How an 80-bit audio signal encodes time

LTC timecode is an FM signal recorded on tape. Decoding it while the tape shuttles backwards at 30x speed is a different problem than parsing a number.

Most people think of timecode as a number. 01:04:23:12. Hours, minutes, seconds, frames. Parse the string, do some arithmetic, move on.

But LTC (Linear Timecode) is not a string. It is an audio signal, a square wave recorded on tape or transmitted over a cable, encoding 80 bits of data per frame using a modulation scheme borrowed from telecommunications. Decoding it while a tape machine shuttles backwards at 30x play speed is a fundamentally different problem than parsing four numbers separated by colons.

Biphase mark encoding

LTC uses biphase mark coding to turn binary data into an analogue audio signal. The scheme has two rules:

  1. Every bit period starts with a transition. High goes low, or low goes high. This transition is the clock edge.
  2. A binary 1 gets a second transition at the midpoint of the bit period. A binary 0 does not.

A stream of all 1s produces the highest frequency: transitions at every half-bit period. A stream of all 0s produces the lowest frequency: transitions only at bit boundaries, half the rate.

At 30 fps with 80 bits per frame, the bit rate is 2,400 bits per second. All-ones gives a 2,400 Hz signal. All-zeros gives 1,200 Hz. Real timecode data produces a mix of frequencies between these two. For 25 fps (PAL/EBU), the range is 1,000 to 2,000 Hz. For 24 fps, 960 to 1,920 Hz.

These frequencies sit comfortably in the middle of the audio band. This was deliberate. It means LTC can be recorded on any audio track, transmitted over any audio cable, and processed by any audio amplifier without modification. No special hardware, just sound.

Two properties make biphase mark coding the right choice for this job. First, it is self-clocking. The receiver extracts the bit clock directly from the signal transitions, so tape speed variations do not require a separate clock reference. Second, it is direction-independent. The encoding can be decoded regardless of whether the tape is moving forwards or backwards.

- YOUR ASSIGNMENT -
Copy everything in the LTC timecode text from "1. Every bit" down to "to 1,920 Hz.", swapping "clock edge" for "timing edge".

- ENTRIES PROVIDED -

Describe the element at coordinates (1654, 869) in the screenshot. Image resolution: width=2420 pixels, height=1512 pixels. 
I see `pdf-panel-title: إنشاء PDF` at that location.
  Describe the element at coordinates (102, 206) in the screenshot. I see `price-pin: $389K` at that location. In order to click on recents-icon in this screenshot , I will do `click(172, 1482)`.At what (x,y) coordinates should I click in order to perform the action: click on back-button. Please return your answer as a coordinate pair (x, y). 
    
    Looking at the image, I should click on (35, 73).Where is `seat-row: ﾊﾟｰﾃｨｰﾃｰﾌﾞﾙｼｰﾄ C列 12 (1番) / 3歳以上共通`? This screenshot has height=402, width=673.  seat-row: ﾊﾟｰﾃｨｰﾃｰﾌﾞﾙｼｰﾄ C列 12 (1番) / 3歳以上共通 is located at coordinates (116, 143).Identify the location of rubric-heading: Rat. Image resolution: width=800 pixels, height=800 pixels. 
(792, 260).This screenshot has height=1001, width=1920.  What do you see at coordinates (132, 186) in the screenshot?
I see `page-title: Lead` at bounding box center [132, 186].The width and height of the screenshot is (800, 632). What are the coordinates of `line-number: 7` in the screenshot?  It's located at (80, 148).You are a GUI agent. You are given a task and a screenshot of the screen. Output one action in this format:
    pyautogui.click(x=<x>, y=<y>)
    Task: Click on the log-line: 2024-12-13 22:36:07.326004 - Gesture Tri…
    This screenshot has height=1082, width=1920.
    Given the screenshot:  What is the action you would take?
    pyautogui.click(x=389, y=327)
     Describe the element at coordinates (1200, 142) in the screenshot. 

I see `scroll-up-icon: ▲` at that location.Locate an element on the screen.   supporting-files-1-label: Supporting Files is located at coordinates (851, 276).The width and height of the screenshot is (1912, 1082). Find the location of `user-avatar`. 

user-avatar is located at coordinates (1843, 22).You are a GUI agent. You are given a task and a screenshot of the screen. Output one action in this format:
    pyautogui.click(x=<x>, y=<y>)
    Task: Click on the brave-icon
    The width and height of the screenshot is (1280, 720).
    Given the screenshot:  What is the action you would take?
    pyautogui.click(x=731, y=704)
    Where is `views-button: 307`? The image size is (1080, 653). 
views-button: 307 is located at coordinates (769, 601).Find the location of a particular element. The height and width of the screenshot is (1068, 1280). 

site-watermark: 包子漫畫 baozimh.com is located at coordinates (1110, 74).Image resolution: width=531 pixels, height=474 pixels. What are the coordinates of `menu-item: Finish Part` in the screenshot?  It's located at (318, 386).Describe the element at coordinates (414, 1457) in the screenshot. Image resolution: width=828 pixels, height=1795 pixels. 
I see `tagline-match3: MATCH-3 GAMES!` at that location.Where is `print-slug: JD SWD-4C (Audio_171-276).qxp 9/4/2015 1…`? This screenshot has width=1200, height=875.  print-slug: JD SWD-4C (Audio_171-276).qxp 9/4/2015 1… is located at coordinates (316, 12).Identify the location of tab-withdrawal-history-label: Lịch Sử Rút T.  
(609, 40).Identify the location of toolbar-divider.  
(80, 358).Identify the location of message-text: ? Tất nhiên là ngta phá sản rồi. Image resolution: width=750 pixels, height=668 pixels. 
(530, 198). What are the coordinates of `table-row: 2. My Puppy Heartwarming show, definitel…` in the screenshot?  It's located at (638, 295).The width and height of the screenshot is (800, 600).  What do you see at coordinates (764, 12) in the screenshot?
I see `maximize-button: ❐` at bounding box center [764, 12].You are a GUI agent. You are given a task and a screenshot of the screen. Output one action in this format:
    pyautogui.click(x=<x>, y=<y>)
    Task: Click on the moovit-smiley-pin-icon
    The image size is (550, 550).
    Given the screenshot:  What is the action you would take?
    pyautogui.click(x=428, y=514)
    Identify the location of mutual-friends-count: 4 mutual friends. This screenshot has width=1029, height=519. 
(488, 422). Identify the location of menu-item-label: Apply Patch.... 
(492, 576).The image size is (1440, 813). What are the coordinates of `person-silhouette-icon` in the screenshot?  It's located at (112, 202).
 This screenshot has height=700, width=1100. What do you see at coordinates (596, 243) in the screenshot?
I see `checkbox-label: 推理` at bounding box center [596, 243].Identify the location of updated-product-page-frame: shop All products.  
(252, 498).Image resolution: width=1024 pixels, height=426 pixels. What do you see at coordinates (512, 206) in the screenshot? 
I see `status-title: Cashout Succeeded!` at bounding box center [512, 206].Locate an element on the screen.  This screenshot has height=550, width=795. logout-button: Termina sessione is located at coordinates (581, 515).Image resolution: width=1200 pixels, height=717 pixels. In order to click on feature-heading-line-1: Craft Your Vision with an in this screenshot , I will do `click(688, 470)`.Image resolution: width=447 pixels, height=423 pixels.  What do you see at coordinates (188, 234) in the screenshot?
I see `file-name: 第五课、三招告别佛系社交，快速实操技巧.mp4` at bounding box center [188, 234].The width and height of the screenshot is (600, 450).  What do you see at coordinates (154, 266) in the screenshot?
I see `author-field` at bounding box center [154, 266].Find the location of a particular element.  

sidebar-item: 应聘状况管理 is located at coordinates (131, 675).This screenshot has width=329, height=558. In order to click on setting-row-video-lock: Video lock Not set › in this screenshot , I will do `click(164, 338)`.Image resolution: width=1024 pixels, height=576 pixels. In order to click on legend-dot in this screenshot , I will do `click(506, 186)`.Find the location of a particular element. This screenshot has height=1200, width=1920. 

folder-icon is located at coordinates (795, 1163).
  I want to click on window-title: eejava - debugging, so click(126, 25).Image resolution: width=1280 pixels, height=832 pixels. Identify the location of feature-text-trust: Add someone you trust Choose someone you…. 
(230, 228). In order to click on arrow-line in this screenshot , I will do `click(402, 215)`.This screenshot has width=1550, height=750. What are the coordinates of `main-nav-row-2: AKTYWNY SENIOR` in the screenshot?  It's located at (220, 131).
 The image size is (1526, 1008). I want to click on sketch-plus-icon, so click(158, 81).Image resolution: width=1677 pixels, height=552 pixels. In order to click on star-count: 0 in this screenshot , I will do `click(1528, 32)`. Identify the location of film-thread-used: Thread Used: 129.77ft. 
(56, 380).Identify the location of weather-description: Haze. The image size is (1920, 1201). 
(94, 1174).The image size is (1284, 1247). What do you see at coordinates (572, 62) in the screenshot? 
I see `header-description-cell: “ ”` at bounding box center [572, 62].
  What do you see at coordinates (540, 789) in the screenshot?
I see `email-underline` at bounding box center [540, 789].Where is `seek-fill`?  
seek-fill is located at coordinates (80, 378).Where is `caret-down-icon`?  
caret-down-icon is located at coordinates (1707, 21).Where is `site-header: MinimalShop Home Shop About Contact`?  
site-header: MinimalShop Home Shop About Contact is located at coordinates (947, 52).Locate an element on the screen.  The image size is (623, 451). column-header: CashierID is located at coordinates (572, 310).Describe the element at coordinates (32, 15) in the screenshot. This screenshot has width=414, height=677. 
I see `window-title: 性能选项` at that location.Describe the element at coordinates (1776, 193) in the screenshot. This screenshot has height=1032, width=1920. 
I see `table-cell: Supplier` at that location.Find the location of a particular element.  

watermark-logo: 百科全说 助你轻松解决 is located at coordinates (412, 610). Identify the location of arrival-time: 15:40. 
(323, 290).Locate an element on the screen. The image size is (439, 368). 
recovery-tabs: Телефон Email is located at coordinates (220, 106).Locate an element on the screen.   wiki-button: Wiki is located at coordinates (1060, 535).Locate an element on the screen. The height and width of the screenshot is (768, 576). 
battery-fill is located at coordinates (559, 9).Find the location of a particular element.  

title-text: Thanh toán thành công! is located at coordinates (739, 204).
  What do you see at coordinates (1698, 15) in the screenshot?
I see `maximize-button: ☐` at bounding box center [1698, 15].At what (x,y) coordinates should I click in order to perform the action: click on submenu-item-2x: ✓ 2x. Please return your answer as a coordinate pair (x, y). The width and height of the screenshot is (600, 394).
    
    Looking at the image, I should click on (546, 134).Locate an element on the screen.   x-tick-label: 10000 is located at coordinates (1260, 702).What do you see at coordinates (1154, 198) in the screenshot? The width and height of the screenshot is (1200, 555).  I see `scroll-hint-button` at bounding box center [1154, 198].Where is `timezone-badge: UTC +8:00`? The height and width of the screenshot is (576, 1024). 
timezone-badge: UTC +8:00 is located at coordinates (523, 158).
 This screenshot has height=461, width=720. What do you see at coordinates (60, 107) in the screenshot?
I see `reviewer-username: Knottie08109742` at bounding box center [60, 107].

- EXERCISE SOLUTION -
1. Every bit period starts with a transition. High goes low, or low goes high. This transition is the timing edge.
  2. A binary 1 gets a second transition at the midpoint of the bit period. A binary 0 does not.

A stream of all 1s produces the highest frequency: transitions at every half-bit period. A stream of all 0s produces the lowest frequency: transitions only at bit boundaries, half the rate.

At 30 fps with 80 bits per frame, the bit rate is 2,400 bits per second. All-ones gives a 2,400 Hz signal. All-zeros gives 1,200 Hz. Real timecode data produces a mix of frequencies between these two. For 25 fps (PAL/EBU), the range is 1,000 to 2,000 Hz. For 24 fps, 960 to 1,920 Hz.